Notre deuxième intervenant dans l’approche analytique du contexte était Madame Françoise Guilitte, responsable des questions relatives aux femmes d’Amnesty International. Elle a souligné qu’en fait, complétant le travail d’Avocats Sans Frontières qui travaillent plus concrètement sur le terrain, Amnesty International mène surtout un grand travail de lobbying pour sortir le sujet de l’ombre et d’autre part, en utilisant les instruments et les documents internationaux qui complètent la déclaration universelle des droits de l’homme mener un plaidoyer fort pour l’universalité et l’égalité des droits dont doivent bénéficier chaque être humain et donc aussi la femme. Il faut que cesse, a souligné Françoise, cette triste ignominie qui voit des actes des viols utilisés pour terroriser et humilier les communautés et s’attaquer à leurs valeurs pour découdre toute la société.
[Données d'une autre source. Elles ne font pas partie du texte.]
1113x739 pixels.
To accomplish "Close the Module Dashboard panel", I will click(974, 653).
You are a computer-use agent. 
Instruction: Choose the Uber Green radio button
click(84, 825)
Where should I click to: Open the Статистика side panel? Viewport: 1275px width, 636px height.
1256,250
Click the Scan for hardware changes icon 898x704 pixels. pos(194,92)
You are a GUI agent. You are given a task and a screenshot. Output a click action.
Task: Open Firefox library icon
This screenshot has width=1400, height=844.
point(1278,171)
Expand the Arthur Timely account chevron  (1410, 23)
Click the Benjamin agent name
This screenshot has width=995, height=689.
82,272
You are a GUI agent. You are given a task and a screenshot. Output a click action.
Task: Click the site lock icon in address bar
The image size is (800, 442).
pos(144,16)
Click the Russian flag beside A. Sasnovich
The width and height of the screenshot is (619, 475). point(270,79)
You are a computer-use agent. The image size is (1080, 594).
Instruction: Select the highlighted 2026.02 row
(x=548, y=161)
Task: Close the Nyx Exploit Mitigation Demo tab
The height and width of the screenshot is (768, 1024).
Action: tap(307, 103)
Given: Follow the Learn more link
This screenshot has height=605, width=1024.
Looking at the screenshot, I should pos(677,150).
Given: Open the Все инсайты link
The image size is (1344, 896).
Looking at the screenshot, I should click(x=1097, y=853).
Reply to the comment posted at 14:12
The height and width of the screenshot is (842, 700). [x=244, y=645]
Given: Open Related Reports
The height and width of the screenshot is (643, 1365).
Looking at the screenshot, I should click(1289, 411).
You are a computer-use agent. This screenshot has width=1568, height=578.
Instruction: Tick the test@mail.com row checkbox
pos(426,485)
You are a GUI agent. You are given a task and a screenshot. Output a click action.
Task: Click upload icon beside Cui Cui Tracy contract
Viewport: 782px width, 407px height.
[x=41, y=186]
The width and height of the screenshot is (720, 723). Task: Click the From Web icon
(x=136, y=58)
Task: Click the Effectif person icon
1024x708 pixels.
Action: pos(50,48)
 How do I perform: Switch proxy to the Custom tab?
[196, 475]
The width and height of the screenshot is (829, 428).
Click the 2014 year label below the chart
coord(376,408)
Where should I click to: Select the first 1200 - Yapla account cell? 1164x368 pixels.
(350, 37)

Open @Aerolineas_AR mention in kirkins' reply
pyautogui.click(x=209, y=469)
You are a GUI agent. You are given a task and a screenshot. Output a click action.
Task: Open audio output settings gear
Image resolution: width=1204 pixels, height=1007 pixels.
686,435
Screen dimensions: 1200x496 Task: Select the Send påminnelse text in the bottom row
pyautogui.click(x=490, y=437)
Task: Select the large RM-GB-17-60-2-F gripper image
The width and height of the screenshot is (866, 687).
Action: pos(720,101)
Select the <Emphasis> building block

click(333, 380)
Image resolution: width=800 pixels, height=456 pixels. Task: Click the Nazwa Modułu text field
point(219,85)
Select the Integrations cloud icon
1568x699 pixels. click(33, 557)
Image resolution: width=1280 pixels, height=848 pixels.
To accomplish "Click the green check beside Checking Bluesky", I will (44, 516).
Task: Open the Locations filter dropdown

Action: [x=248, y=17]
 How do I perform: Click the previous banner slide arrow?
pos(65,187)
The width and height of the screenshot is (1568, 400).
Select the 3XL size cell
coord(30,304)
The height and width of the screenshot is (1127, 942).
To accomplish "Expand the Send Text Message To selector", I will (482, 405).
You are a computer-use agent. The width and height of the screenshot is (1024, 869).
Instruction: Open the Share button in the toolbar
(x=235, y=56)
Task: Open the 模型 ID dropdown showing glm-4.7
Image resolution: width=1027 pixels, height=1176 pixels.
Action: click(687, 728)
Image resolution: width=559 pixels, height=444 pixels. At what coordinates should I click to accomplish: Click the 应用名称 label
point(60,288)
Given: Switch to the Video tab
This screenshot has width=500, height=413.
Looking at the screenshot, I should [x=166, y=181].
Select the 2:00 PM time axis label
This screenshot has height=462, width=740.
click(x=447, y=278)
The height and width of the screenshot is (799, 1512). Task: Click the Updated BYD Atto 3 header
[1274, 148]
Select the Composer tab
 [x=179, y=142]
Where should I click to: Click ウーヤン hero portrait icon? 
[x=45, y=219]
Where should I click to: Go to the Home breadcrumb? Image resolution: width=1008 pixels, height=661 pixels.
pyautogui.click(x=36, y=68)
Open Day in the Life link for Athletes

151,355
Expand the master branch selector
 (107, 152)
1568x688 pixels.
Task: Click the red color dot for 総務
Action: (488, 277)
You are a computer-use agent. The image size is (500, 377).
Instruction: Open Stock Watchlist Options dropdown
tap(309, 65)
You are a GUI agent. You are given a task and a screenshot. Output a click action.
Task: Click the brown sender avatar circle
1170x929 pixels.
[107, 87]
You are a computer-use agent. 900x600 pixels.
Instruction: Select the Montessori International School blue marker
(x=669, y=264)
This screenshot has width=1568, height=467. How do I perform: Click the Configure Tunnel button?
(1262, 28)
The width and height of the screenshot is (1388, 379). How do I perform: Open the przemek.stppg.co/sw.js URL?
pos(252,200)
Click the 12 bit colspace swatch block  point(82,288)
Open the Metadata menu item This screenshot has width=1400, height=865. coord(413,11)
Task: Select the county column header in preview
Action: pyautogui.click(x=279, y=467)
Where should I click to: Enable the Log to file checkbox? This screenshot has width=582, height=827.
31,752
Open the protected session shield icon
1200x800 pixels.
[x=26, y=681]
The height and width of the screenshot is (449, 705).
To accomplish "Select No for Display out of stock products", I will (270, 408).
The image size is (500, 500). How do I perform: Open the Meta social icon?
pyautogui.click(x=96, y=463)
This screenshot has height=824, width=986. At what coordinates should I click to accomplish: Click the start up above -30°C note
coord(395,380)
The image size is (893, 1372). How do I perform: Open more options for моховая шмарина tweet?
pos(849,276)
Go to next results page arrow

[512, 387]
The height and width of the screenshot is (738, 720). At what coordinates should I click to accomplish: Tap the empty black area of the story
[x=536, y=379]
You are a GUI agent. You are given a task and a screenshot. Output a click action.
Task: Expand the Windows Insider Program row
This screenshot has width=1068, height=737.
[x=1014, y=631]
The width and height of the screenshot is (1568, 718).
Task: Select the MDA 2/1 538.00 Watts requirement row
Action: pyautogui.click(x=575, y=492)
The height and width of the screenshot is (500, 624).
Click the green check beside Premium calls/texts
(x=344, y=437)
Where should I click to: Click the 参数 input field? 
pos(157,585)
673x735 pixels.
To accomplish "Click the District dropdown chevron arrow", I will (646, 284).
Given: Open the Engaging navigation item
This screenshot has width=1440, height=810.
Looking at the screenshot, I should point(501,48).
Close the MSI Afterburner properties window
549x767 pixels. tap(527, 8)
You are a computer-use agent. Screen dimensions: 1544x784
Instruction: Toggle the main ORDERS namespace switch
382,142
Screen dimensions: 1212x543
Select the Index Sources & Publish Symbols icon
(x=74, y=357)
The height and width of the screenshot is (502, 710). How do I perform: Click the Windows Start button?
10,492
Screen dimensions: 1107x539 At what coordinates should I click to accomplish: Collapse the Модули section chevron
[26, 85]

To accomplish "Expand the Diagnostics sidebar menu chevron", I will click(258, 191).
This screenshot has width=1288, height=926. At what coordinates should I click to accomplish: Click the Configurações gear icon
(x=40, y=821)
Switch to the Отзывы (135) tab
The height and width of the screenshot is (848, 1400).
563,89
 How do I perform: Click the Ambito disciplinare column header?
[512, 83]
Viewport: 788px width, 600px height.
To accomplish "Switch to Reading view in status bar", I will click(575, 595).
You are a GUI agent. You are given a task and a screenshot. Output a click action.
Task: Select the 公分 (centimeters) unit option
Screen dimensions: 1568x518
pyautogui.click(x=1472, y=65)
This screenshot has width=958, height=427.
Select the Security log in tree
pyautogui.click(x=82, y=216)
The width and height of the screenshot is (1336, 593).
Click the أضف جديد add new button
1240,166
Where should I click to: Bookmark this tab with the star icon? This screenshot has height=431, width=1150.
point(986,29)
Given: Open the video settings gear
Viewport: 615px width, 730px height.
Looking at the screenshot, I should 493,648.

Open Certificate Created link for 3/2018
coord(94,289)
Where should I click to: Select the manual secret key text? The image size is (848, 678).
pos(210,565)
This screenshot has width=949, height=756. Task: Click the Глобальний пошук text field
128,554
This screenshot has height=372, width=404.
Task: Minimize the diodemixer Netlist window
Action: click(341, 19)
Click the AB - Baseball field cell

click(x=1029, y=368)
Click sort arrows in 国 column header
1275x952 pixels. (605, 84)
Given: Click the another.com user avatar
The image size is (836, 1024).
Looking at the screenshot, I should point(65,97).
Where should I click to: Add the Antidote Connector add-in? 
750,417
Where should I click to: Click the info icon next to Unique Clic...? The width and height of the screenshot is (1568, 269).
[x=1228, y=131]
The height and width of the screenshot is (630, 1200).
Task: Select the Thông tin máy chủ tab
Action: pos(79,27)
En menant une observation contextuelle bien orientée, Amnesty International espère que son travail de lobbying contribuera à une meilleure prise en charge de cette terrible problématique tant au niveau global qu’au niveau plus spécifique de la justice qui doit mettre fin à toute impunité et à tous les niveaux.
On peut noter aussi que Mme Guillitte a beaucoup insisté sur plusieurs points qui doivent avoir une attention particulière tel le point qui se rapporte a l’importance de la protection des victimes, des témoins et des preuves. Tel aussi le point relatif aux lois qui devraient permettre la mise en œuvre effective du Statut de Rome de la Cour Pénale Internationale (CPI).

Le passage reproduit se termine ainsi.